In 2011, Diane Gorch and Randy Robinson sold up and moved aboard Sinbad, their 1979 Whitby 42′ ketch, and sailed out of the Great Lakes with the idea of sailing around the world. They are enjoying liming in the Caribbean and plan to cruise Central America and enter the Pacific in a year or two.
Many cruisers want to stay in the Caribbean during the summer so they don’t have to sail back to the U.S. But summer is hurricane season and your insurance company will definitely have something to say about your decision to stay south. BWS called Dave Markell at Triton Insurance brokers in Newport, R.I. to get the low down on what insurance companies require of boat owners who want to stay in the Caribbean through hurricane season.
First, most marine insurers won’t cover your boat in the Caribbean during hurricane season. A few do. So, before sailing south find out if your insurer will or won’t cover you.
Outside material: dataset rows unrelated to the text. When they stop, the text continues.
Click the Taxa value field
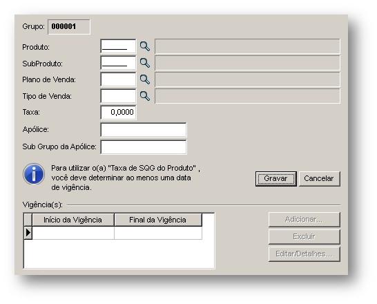The image size is (377, 304). [118, 113]
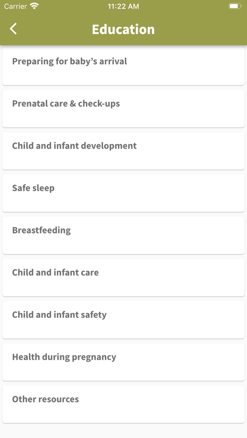Expand the Safe sleep card
247x438 pixels.
pyautogui.click(x=123, y=193)
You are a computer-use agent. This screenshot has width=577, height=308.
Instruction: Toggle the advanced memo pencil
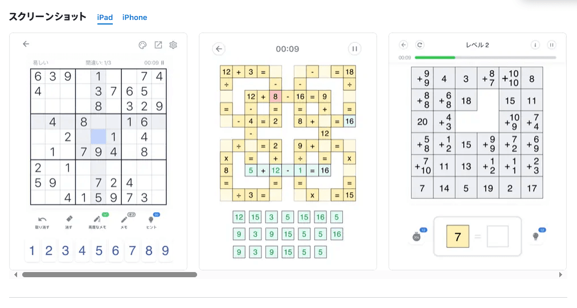97,219
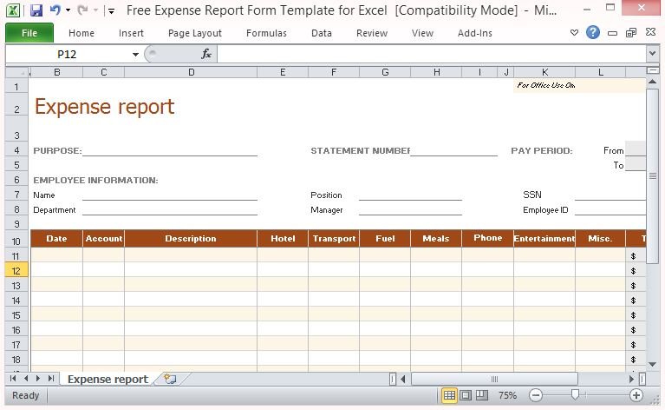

You may have to change companies if you think you may want to stay south. Your broker can guide you through this decision process.
There are no hard and fast rules. How an insurance company decides to insure your boat or not will depend on your experience, the boat’s location and your plan to meet hurricane force weather.
If you want to stay in the islands north of Trinidad, most likely your insurer will require you to haul the boat and store it ashore in a hole dug large enough to accept the boat to the waterline. Then, you need to have a detailed outline from the shipyard on how they will protect your boat in a hurricane.
Those who choose to sail to Trinidad, the ABC islands or the coast of Venezuela may find that their insurer does not cover those waters due to the high incidence of theft and the numerous poorly charted reefs. Before you choose to summer over in Bonaire, as the Gorches did, check with your insurer. You may have to change companies, again.
The one certainty when you decide to leave your boat in the Caribbean during hurricane season is that you will get a serious bump to your insurance premiums. Check with your broker before you set any cruising plans in motion.